Feedback to Students
Students in the TutorStudentFeedback groups received automated feedback on their engagement in the tutoring session. The feedback included the following components:
Student talk time ratio in section
Motivational message to encourage students to participate in the session
Students were randomized to receive one of two types of motivational messages. Students in the TutorStudentFeedbackSelf group received a message that encouraged them to participate in order to optimize their own learning:
Students in the TutorStudentFeedbackSocial group received a message that encouraged them to participate in order to help everyone else learn:
Students received the feedback from their previous session as a pop-up modal right before they join their next session.

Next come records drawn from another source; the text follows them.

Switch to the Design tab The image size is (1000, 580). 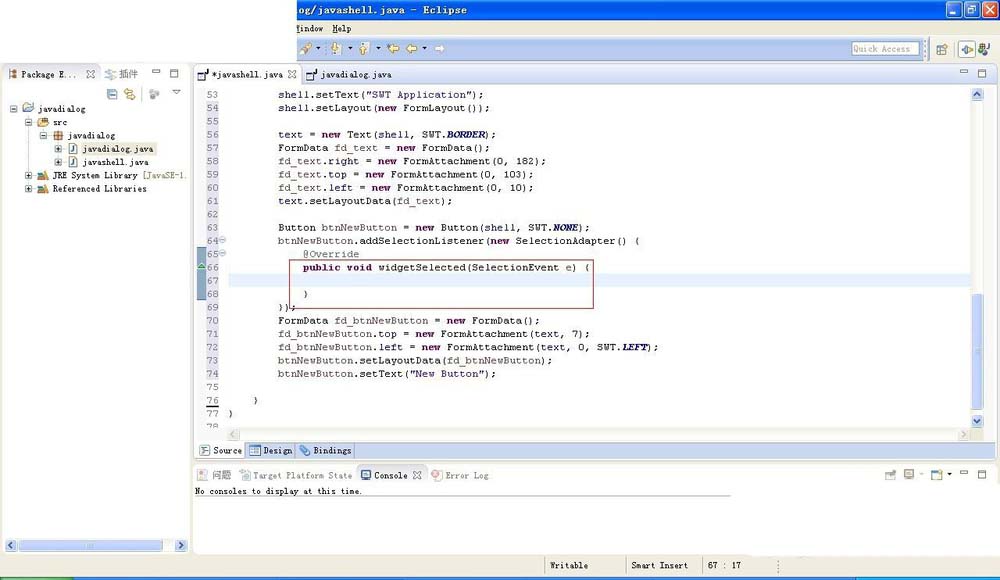[x=270, y=450]
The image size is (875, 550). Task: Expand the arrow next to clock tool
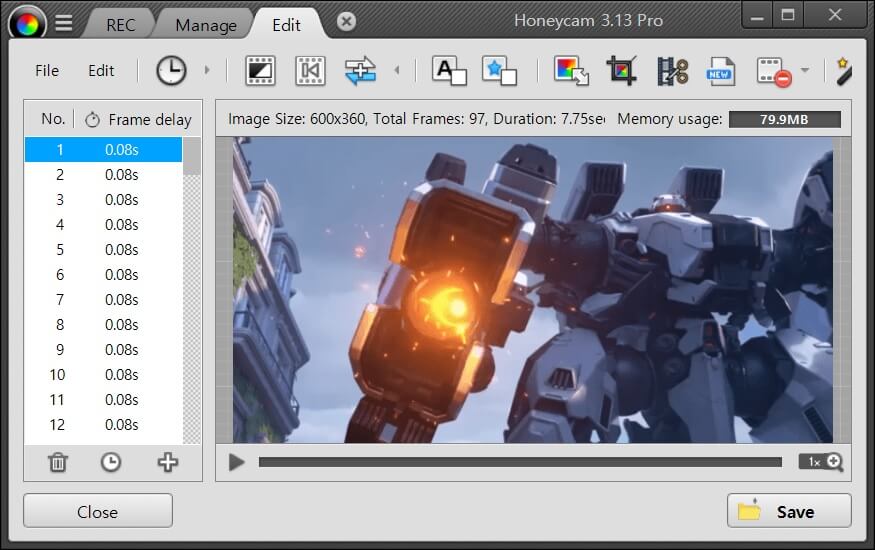pyautogui.click(x=207, y=70)
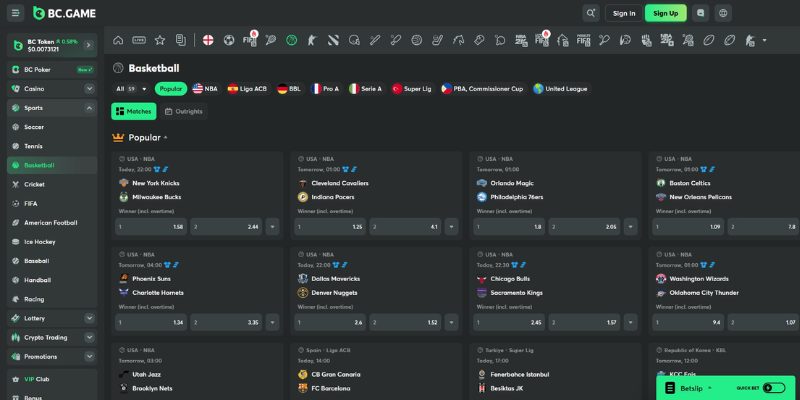
Task: Expand the Casino sidebar section
Action: click(90, 89)
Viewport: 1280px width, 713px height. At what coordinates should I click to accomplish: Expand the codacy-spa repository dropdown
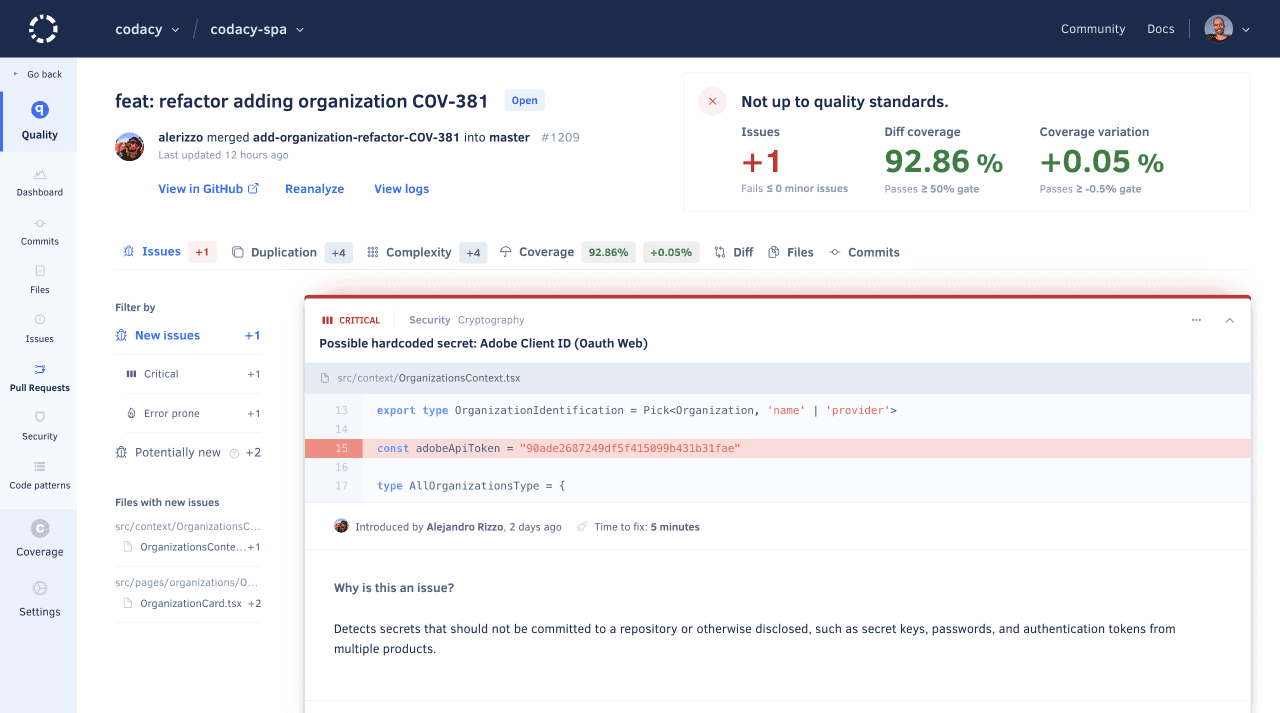tap(257, 29)
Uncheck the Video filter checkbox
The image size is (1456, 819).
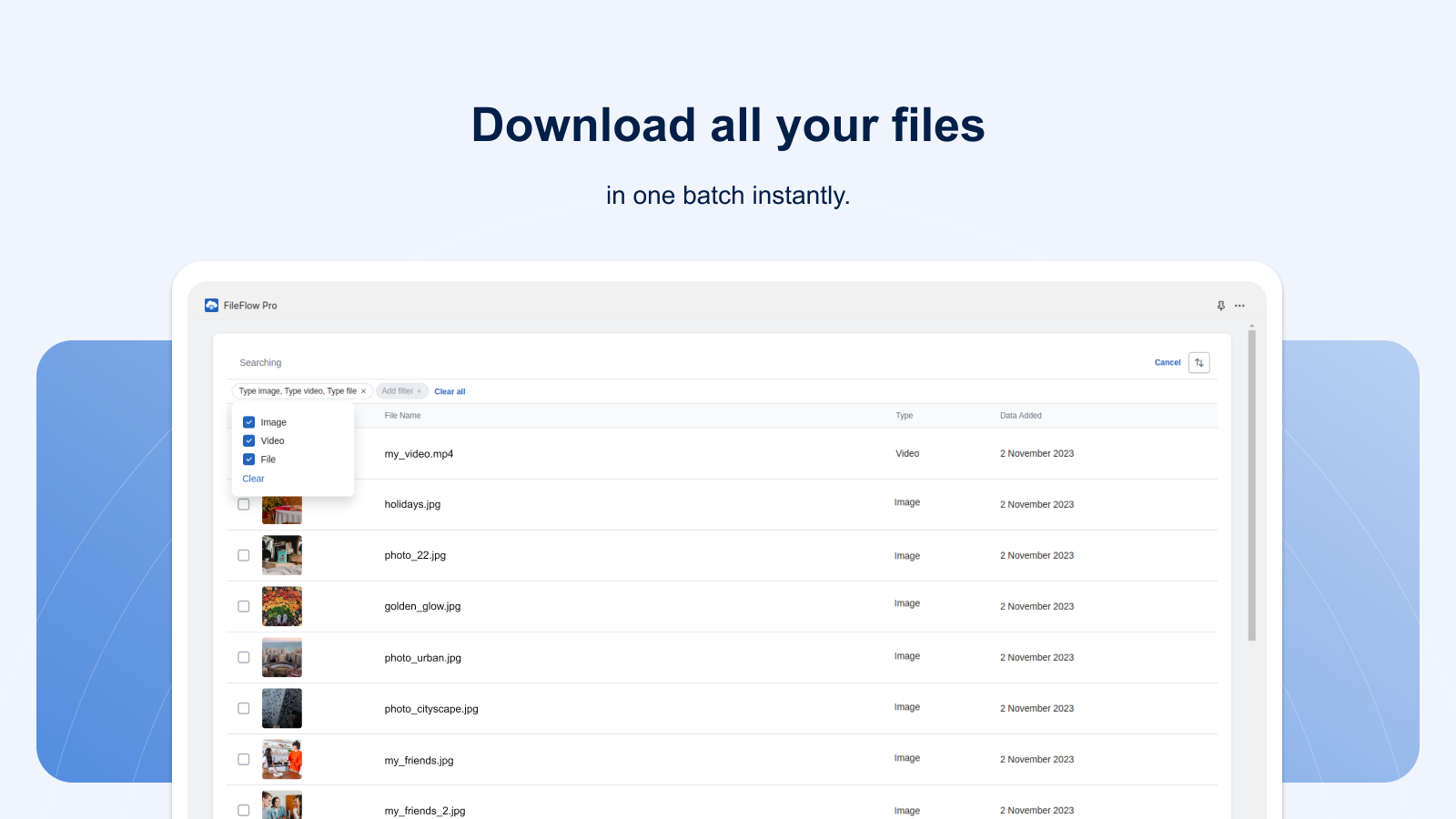coord(249,440)
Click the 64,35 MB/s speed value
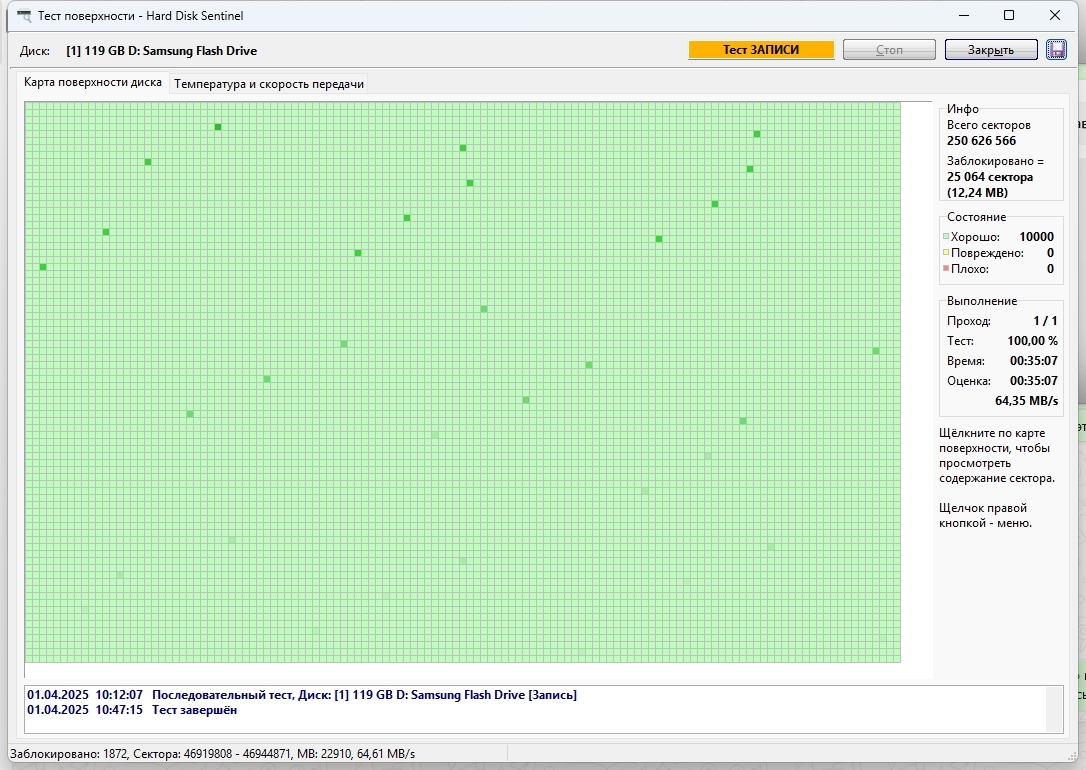This screenshot has height=770, width=1086. click(1026, 401)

If a student did not attend their section, they did not receive feedback. If a student attended a session of a different tutor, they received the treatment condition assigned to that new tutor (i.e. if they were in control but then dropped-in on another session in the treatment group, they received feedback for that session) -- this did not happen often, if at all.
At the end of the study
After the last session, automated feedback to tutors included a few survey questions to probe their perceptions of the automated feedback:
We also interviewed a sample of tutors and students to gauge their perception of the feedback. A random sample of tutors and students from each treatment arm of the study was emailed after the Bootcamp with an invitation to sign up for an interview in exchange for a $15 Amazon gift card. In total, 17 tutors were interviewed, with 5, 6, and 6 from each arm; 9 learners were interviewed, with 3, 2, and 4 from each arm. The interviews were conducted virtually over Zoom by a member of the Schoolhouse team. In the first phase of the interview, the interviewee was asked about their overall experience in the SAT Bootcamp; in the second phase, the interviewee was shown their automated feedback and asked a set of questions about how they felt about it. Finally, the interviews with tutors were different from the interviews with students; each was tailored to the specifics of the feedback they had received and their role in the Bootcamp.